« Moi Capitaine » raconte l’aventureux périple de deux jeunes hommes de 16 ans, Seydou et Moussa, qui décident de quitter Dakar, leur terre natale, dans l’espoir d’atteindre l’Europe. Mais sur leur chemin, les rêves et les espoirs d’une vie meilleure sont très vite anéantis par les dangers de ce périple. Leur seule arme dans cette odyssée restera leur humanité.
Les mots du réalisateur:
« MOI CAPITAINE » est né du tissage de plusieurs récits de jeunes qui ont éprouvé la traversée de l’Afrique vers l’Europe.
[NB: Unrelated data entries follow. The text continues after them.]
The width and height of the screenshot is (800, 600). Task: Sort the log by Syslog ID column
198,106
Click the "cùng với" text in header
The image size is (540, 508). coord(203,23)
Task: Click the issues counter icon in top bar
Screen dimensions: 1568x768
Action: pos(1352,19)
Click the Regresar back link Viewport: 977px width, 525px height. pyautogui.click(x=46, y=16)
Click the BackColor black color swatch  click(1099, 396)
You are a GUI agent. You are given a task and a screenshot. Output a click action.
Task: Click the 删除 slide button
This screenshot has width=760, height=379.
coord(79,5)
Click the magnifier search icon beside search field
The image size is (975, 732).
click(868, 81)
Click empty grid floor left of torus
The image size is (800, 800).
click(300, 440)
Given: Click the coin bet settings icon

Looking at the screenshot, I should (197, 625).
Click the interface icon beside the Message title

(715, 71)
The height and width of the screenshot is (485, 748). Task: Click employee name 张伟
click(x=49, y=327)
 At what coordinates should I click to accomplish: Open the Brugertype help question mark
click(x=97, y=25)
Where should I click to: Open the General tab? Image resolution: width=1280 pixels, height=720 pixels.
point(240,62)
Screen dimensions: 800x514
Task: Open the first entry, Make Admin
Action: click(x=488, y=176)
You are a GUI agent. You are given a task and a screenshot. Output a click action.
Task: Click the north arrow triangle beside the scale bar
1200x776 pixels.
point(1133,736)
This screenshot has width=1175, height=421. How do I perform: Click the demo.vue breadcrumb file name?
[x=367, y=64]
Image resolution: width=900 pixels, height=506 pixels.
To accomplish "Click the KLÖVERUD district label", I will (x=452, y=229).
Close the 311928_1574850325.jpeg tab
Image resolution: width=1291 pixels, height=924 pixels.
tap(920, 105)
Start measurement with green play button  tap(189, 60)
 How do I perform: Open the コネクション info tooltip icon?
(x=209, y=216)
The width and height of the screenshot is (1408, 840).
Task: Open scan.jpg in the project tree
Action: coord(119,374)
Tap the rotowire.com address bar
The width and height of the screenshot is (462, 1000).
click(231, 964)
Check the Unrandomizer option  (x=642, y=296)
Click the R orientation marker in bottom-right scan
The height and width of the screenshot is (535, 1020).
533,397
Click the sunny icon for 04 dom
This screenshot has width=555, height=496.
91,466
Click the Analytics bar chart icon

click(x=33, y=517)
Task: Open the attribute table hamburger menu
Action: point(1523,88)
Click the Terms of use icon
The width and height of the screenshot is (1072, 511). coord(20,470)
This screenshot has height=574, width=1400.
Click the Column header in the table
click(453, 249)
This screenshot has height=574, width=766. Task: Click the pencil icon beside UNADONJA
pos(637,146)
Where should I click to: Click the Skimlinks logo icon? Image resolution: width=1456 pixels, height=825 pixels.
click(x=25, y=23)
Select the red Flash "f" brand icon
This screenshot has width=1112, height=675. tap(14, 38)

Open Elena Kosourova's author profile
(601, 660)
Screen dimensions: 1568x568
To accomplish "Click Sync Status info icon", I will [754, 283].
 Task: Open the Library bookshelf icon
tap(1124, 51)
En les écoutant, j’ai pris conscience que leurs histoires constituaient sans doute le seul récit épique contemporain possible. Avant de réaliser ce film, je connaissais, par le prisme des médias, les péripéties et atrocités subies par les migrants au cours de leurs longs voyages. Cependant, ces images concernaient quasi exclusivement la dernière partie du périple : des embarcations retournées en pleine mer, des cadavres flottants, des migrants désespérés implorant de l’aide, l’habituel décompte des morts et des vivants. Je m’étais malheureusement habitué à n’y voir que des chiffres, et non plus des êtres humains. Lors d’une visite d’un centre d’accueil de mineurs à Catane (Italie), j’ai entendu le récit saisissant d’un jeune africain qui, du haut de ses quinze ans, avait conduit un bateau jusqu’aux côtes italiennes, sauvant ainsi la vie de tous ses passagers. J’ai voulu que ma caméra filme dans la direction radicalement opposée de celles des médias.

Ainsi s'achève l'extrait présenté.